How do you feel about reading dead presidents personal letters? At some
point personal information ends up being historic information.

The item in question seems to be ten years old.
THAT doesn't sound like "historical" can or should over-ride current rights holders.

At some point, "grave robbing" turns into "respectable archeology", but this doesn't seem to have reached that point. THESE "presidents" are still alive, and their PERSONAL letters are not yet "history".
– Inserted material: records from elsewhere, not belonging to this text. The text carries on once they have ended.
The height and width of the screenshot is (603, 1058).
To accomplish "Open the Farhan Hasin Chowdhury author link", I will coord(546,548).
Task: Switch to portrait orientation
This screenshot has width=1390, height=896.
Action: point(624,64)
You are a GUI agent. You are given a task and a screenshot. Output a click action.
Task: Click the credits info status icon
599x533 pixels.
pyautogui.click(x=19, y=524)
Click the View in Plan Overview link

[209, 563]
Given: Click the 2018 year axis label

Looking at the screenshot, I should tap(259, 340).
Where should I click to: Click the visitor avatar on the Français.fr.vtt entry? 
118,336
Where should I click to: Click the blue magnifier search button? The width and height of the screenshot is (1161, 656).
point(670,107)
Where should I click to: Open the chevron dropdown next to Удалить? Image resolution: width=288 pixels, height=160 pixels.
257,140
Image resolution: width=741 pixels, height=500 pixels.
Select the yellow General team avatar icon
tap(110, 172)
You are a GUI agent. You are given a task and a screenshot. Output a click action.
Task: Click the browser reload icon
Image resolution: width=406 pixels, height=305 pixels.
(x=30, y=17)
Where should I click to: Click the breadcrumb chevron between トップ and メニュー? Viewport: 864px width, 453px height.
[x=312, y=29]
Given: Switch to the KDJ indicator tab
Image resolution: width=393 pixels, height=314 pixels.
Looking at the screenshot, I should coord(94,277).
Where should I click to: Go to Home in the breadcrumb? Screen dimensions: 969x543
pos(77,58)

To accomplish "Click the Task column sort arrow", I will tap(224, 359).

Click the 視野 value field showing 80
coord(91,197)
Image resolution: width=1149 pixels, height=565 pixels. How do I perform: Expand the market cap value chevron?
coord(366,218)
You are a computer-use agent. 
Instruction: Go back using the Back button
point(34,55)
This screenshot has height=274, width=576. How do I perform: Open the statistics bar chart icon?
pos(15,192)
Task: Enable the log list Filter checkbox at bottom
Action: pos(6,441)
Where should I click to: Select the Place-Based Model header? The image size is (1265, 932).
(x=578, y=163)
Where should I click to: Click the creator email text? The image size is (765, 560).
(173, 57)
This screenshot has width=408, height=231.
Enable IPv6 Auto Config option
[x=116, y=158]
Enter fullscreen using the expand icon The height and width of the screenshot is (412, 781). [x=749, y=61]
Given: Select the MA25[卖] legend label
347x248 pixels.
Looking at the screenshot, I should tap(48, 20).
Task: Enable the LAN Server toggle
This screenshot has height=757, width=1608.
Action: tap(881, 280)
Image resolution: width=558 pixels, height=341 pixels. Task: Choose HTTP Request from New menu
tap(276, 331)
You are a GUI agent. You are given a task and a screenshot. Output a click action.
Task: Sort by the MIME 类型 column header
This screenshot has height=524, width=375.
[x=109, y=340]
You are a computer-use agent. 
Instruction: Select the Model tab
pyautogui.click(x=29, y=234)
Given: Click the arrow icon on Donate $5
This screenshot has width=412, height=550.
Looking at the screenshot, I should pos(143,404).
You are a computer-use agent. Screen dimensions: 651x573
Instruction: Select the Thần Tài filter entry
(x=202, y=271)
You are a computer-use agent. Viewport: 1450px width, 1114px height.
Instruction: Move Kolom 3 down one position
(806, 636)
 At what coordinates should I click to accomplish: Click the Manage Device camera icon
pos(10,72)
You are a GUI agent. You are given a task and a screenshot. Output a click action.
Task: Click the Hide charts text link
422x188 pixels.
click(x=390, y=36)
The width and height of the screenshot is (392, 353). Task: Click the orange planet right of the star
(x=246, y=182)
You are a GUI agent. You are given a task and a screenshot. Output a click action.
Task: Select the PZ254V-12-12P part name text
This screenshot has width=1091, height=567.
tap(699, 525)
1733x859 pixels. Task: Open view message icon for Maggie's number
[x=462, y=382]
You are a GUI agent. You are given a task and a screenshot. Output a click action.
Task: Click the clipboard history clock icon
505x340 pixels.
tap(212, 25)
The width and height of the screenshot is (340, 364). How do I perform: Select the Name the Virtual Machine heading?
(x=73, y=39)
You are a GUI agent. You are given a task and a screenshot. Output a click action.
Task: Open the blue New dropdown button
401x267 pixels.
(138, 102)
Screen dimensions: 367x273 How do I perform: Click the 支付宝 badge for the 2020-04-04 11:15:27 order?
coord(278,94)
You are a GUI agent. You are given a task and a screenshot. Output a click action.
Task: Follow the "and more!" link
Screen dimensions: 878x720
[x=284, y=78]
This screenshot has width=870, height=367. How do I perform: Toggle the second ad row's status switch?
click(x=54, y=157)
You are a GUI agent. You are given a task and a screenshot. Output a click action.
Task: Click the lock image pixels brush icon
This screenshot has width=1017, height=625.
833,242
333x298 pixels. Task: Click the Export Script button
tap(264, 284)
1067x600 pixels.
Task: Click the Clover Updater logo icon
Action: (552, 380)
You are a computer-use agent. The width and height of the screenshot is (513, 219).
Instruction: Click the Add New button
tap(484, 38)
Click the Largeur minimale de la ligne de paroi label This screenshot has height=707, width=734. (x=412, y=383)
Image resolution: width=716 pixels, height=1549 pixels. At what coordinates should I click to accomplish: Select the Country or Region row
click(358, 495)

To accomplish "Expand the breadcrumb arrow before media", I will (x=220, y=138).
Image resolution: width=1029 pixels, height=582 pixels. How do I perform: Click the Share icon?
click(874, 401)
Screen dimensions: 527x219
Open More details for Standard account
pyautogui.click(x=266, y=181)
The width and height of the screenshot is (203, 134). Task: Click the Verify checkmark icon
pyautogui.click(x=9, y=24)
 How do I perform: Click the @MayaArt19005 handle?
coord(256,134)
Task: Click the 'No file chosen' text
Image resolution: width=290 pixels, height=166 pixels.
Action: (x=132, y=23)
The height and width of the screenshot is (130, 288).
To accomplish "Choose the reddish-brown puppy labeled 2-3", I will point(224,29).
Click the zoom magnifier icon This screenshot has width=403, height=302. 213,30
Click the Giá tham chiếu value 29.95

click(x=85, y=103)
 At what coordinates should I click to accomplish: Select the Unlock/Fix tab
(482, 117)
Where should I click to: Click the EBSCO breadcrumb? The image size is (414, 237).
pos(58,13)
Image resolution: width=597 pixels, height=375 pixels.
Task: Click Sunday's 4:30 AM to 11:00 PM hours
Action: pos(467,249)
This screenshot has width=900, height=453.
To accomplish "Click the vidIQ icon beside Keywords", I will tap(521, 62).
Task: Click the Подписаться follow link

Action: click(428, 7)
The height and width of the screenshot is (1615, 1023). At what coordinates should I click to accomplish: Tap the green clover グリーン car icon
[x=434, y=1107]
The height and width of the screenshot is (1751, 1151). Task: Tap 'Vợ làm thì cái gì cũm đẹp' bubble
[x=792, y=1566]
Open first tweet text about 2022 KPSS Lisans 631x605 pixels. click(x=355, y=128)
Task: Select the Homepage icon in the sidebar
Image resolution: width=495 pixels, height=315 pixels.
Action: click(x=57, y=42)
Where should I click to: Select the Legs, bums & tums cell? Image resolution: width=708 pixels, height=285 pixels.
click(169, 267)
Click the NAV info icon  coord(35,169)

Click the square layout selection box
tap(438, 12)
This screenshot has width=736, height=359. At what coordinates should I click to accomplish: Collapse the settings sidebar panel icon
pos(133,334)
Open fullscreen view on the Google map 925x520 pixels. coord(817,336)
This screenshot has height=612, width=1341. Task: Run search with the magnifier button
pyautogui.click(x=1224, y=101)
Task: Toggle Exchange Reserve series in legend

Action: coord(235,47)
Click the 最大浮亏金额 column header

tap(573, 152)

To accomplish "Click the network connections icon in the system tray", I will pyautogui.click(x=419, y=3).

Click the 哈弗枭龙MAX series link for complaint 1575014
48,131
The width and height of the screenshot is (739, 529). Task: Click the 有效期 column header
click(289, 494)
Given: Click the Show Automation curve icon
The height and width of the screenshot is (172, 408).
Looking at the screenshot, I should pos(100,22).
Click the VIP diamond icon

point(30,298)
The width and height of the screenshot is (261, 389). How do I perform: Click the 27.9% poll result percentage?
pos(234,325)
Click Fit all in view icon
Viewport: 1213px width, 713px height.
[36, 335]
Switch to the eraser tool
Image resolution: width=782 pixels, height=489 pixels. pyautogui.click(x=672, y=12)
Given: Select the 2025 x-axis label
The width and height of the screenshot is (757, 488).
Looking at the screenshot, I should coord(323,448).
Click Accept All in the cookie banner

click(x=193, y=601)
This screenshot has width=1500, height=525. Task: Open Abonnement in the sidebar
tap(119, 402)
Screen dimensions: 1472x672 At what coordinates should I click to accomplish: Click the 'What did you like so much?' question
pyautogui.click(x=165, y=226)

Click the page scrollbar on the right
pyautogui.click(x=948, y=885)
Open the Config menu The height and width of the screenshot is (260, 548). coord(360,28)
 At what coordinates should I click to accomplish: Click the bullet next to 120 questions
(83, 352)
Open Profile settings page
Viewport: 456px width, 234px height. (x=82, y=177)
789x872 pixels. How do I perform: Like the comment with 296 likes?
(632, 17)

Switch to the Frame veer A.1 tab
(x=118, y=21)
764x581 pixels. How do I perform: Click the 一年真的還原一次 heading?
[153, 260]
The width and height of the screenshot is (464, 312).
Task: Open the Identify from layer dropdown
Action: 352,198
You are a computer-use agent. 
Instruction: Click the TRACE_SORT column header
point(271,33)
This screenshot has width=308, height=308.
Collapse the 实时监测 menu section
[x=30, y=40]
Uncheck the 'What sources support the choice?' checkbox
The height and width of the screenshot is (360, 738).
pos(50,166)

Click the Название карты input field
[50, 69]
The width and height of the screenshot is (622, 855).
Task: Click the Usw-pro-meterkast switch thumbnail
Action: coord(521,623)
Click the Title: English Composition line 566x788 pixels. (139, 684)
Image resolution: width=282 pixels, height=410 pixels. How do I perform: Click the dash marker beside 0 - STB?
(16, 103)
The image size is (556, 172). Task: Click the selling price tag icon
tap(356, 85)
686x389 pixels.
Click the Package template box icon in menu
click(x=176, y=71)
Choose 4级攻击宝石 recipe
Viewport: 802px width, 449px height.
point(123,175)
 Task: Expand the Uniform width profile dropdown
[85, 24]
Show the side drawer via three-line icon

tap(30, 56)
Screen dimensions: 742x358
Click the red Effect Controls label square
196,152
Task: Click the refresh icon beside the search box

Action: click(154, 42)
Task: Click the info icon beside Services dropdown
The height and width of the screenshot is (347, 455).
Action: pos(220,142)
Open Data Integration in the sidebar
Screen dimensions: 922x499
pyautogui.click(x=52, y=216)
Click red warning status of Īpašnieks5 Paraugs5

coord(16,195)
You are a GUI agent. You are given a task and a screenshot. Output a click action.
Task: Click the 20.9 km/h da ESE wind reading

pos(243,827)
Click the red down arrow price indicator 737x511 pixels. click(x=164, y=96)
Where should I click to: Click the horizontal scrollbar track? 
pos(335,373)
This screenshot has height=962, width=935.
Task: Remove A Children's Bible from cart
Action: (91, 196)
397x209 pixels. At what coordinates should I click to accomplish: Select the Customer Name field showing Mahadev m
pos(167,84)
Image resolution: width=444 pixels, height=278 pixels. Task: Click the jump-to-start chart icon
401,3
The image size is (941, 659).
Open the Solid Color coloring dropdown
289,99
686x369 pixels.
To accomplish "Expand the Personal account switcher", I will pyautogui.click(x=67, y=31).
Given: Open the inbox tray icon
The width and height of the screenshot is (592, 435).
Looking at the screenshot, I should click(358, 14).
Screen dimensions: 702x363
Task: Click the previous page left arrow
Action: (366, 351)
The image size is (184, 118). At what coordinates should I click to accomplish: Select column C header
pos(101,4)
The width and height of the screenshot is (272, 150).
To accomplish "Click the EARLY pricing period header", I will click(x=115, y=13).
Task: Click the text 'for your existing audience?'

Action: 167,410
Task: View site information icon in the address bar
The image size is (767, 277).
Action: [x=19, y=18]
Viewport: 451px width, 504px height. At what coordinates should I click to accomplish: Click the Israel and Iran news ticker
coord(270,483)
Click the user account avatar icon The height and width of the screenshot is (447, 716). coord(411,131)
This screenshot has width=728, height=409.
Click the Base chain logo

On Tue, 28 Mar 2017, Tony Aiuto via cctalk wrote:
"not private to begin with" is a conveniently loose interpretation of the
law. What you do on a company computer is certainly available information
to the company - I won't argue that. You can not, however, conflate that
with the many things that might be stored on company computers are
protected from disclosure outside the company and individual. A
conversation with HR about recovery from your alcoholism would certainly be
protected from disclosure.

There is a concept of "in the public eye" that takes away most privacy of things done in public, or as official actions. Nixon's Oval Office actions did not have an expectation of privacy, but his bedroom did. (Not that that would be interesting, I'm willing to believe from his values and attitudes that Nixon was a virgin)

SOME privacy ceases on death. SOME lasts until it is clear that the actions are "historical" rather than "personal"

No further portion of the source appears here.